# TASK GOAL
Without the pictures, write out every entry that follows exactly.

# GIVEN INFORMATION
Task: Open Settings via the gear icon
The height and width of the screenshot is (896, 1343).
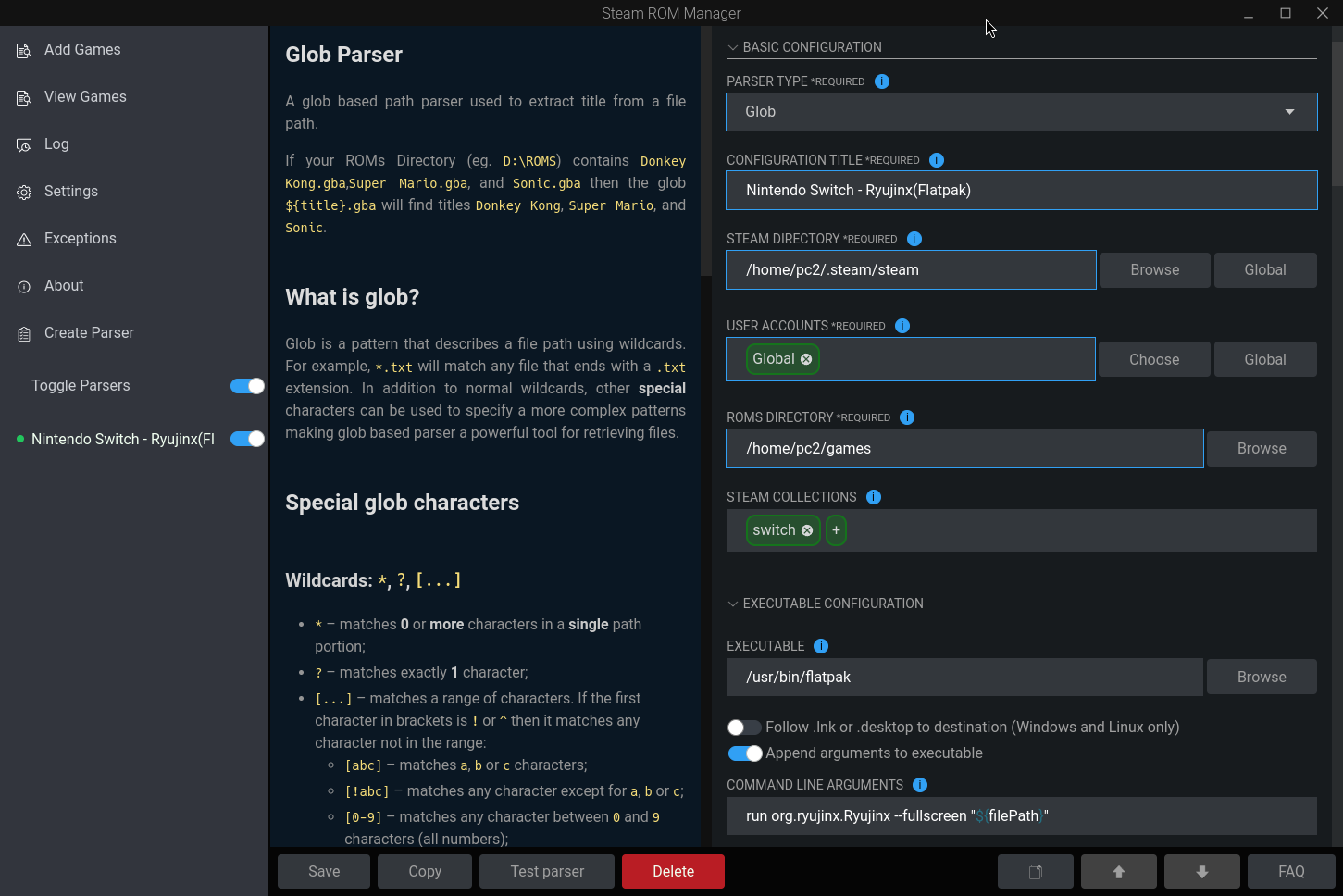Action: (23, 192)
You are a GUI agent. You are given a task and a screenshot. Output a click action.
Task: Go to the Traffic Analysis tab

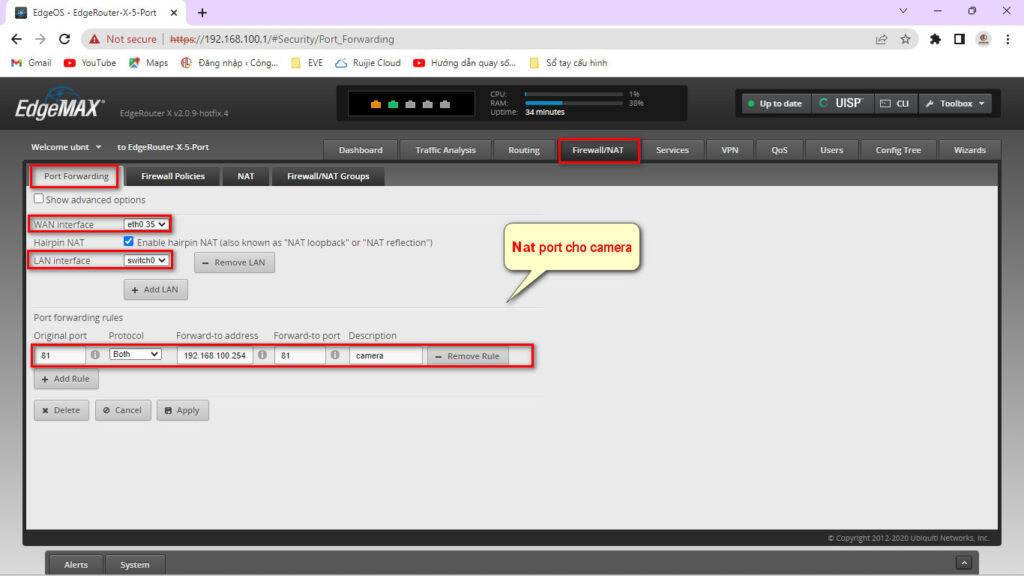click(445, 150)
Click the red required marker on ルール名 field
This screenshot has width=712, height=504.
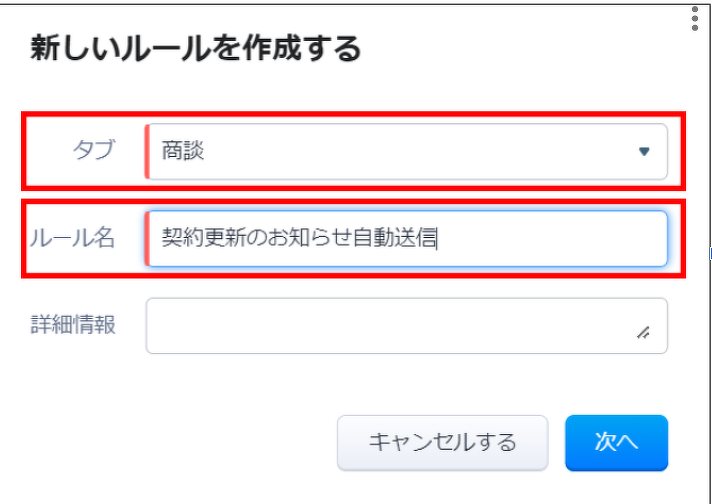coord(147,238)
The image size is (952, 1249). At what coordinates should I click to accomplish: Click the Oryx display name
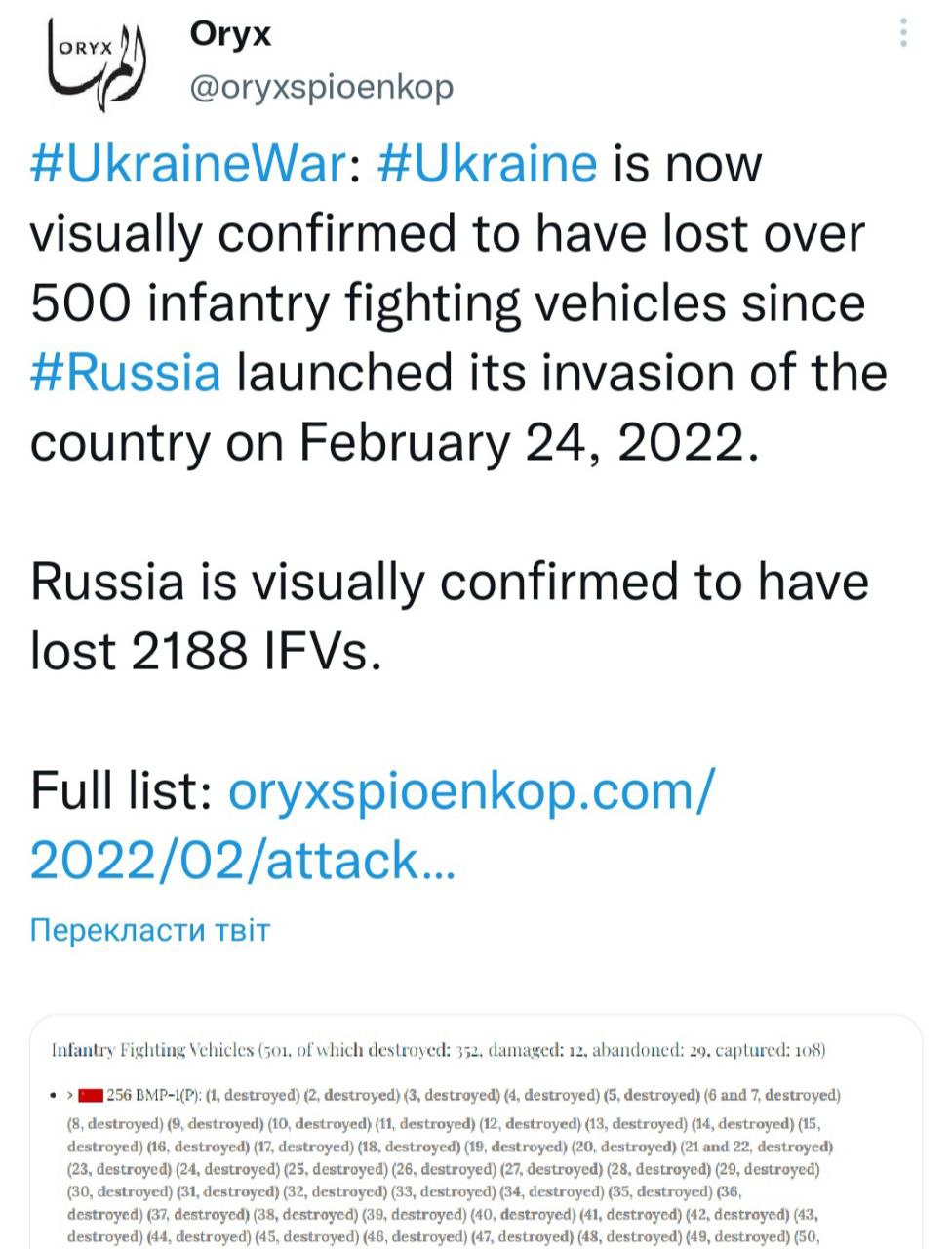point(230,35)
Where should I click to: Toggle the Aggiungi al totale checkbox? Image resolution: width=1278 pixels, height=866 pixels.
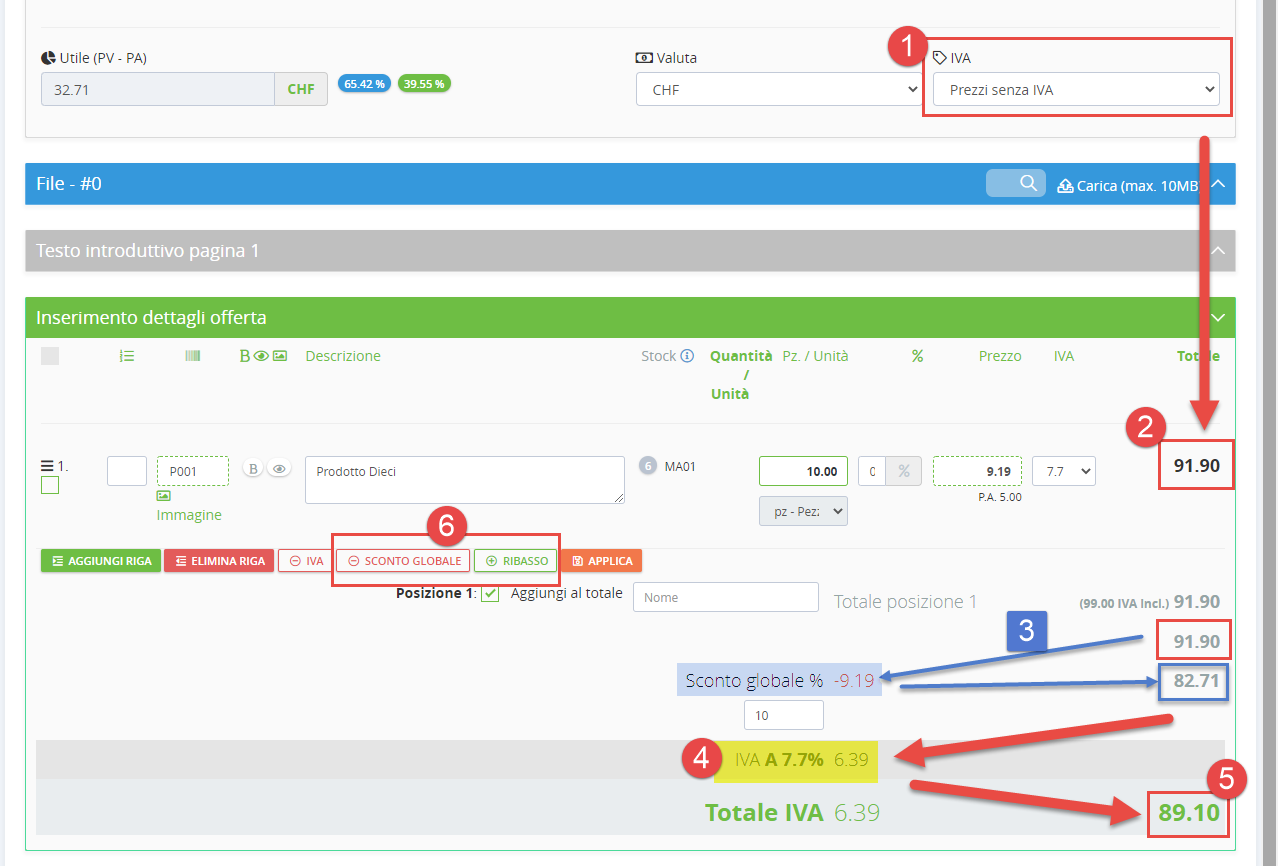(x=490, y=594)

# EXERCISE ANSWER
Task: Open Settings via the gear icon
The height and width of the screenshot is (896, 1343).
Action: (23, 192)
You are a GUI agent. You are given a task and a screenshot. Output a click action.
Task: Go to the Traffic Analysis tab

click(445, 150)
Click the red required marker on ルール名 field
This screenshot has width=712, height=504.
coord(147,238)
The image size is (952, 1249). At what coordinates should I click to accomplish: Click the Oryx display name
point(230,35)
Where should I click to: Toggle the Aggiungi al totale checkbox? Image resolution: width=1278 pixels, height=866 pixels.
(x=490, y=594)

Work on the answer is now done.